Operation Pointblank

This was the Allied combined bomber offensive undertaken by the British and US strategic bomber forces in Europe in accordance with a directive fixed at the ‘Symbol’ conference in Casablanca (14 June 1943/19 April 1944).

The initial result of the directive resulting from the Casablanca conference was the 'Combined Bomber Offensive' agreed by the Allied Combined Chiefs-of-Staff, and the British Air Ministry issued the Casablanca directive on 4 February. This stated that the objective was 'The progressive destruction and dislocation of the German military, industrial and economic systems and the undermining of the morale of the German people to a point where their capacity for armed resistance is fatally weakened. Every opportunity to be taken to attack Germany by day to destroy objectives that are unsuitable for night attack, to sustain continuous pressure on German morale, to impose heavy losses on German day fighter force and to conserve German fighter force away from the Russian and Mediterranean theatres of war.

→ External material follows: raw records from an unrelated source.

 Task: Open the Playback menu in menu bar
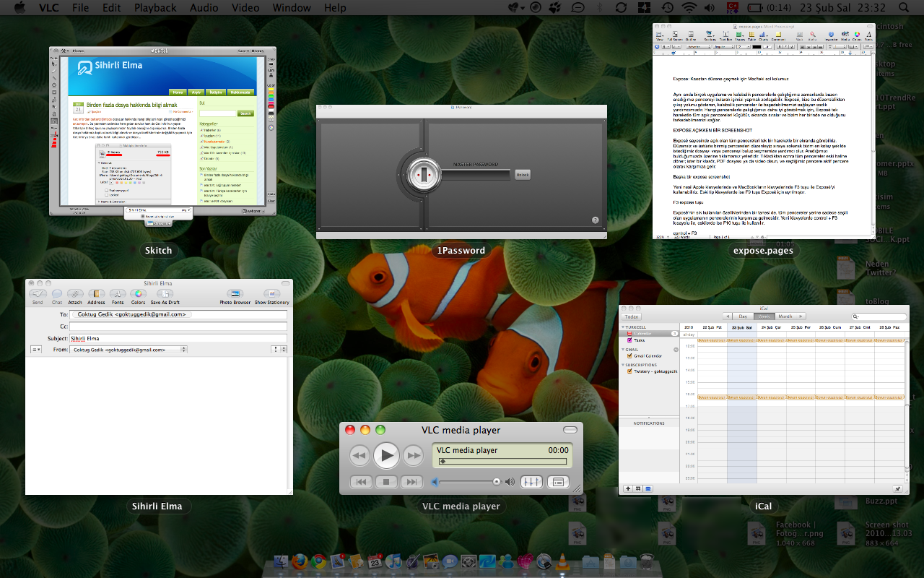pos(155,8)
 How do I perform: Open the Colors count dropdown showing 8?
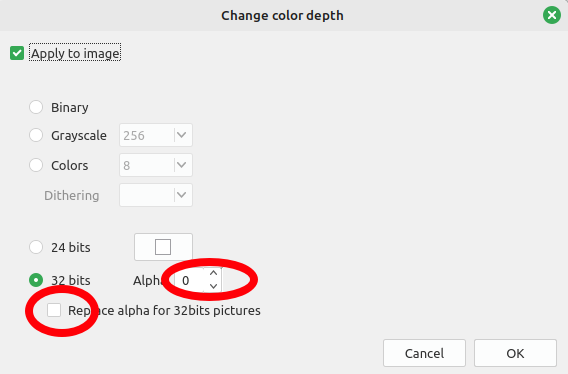[156, 165]
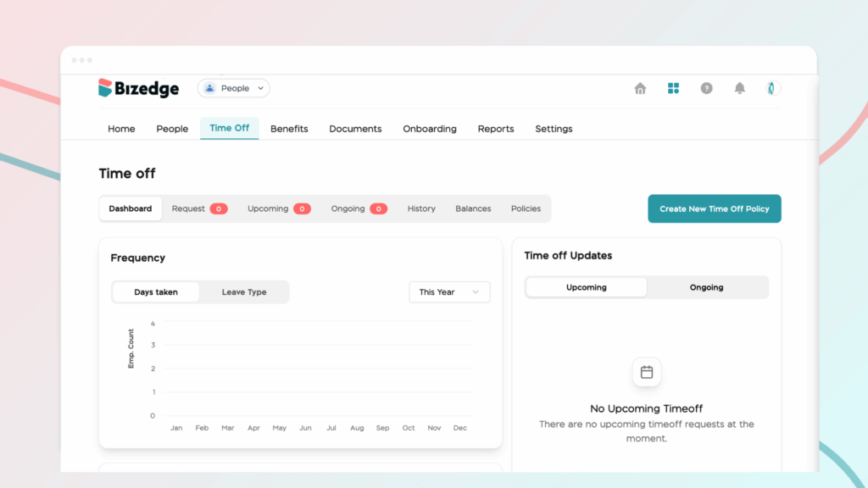Toggle updates to Upcoming
Image resolution: width=868 pixels, height=488 pixels.
pos(587,287)
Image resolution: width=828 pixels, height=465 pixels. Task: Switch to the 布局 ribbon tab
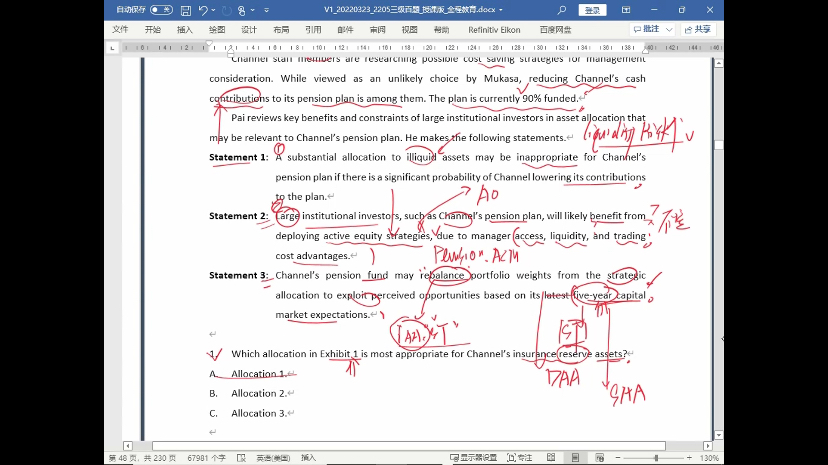point(281,30)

The primary object of the ‘Pointblank Directive’, which was formally issued by the Combined Chiefs-of-Staff on 14 June 1943 to supersede the 'Combined Bomber Offensive' directive, was to organise British and US strategic bombing efforts to ensure ‘the progressive destruction and dislocation of the German military, industrial and economic system, and the undermining of the morale of the German people to a point where their capacity for armed resistance is fatally weakened’.

Overall control of the offensive was entrusted to the British Chief of the Air Staff, Marshal of the RAF Sir Charles Portal, though the real implementation of the scheme was left to Air Marshal Sir Arthur Harris and Lieutenant General Ira C. Eaker, commanding RAF Bomber Command and the US 8th AAF respectively. Although the two air forces should have been able to dovetail their activities nicely, the British operating at night and the Americans by day, there remained fundamental differences of strategic aim, and this bedevilled the whole ‘Pointblank’ campaign, for whereas the Americans believed in selective attack on key industries and transport centres using precision daylight attacks, the British remained firmly wedded to the concept of general area attack by night in the belief that there were no vital industries whose destruction could not be compensated by the use of alternatives, dispersed production and stockpiles. Harris thus opted for general attack which, he believed, would ultimately result in the total dislocation of the German war-making capability and thus the attainment of the objective of ‘Pointblank’.

Within the original ‘Pointblank’ directive the primary objectives for Allied bombing were listed as U-boat construction yards, the German aircraft industry, transportation, oil plants and other targets in Germany’s war industry, while secondary targets which were mentioned included U-boat bases in the western part of German-occupied France, Berlin, industry in the northern part of Italy, German warships in harbour, and (when the Allies invaded the continent) any targets tactically advantageous for continental operations.

The directive was reviewed at the ‘Trident’ (3rd Washington) conference in May 1943, and though the basic objects remained relatively unaltered, it was decided that the Allied bomber forces should also concentrate on the destruction more specifically of German fighter aircraft in the course of air combat, and on the production centres for such aircraft, the rationale being that the destruction of Germany’s air strength was ‘essential to our progression to the attack of other sources of the enemy war potential’. In other words, only the destruction of the Luftwaffe would permit the bomber forces to concentrate effectively on those targets whose destruction was sought in the original directive.

The plan was adopted in definitive form after 14 June 1943, but was never implemented fully as a result of the tactical latitude given to the bomber force commanders in the UK, and in Italy when Major General James H. Doolittle’s (from 3 January 1944 Major General Nathan F. Twining’s) US 15th AAF started to operate from bases in that country: the 8th and 15th AAFs then became Lieutenant General Carl A. Spaatz’s US Strategic Air Forces in Europe. The Americans therefore continued with precision attacks, and the British with general attacks, and only rarely were the efforts co-ordinated so that the two different attack techniques were applied to the same targets.

'Pointblank' came to an end in April 1944 when the Allied strategic air forces came under the command of General Dwight D. Eisenhower for support of the 'Overlord' campaign.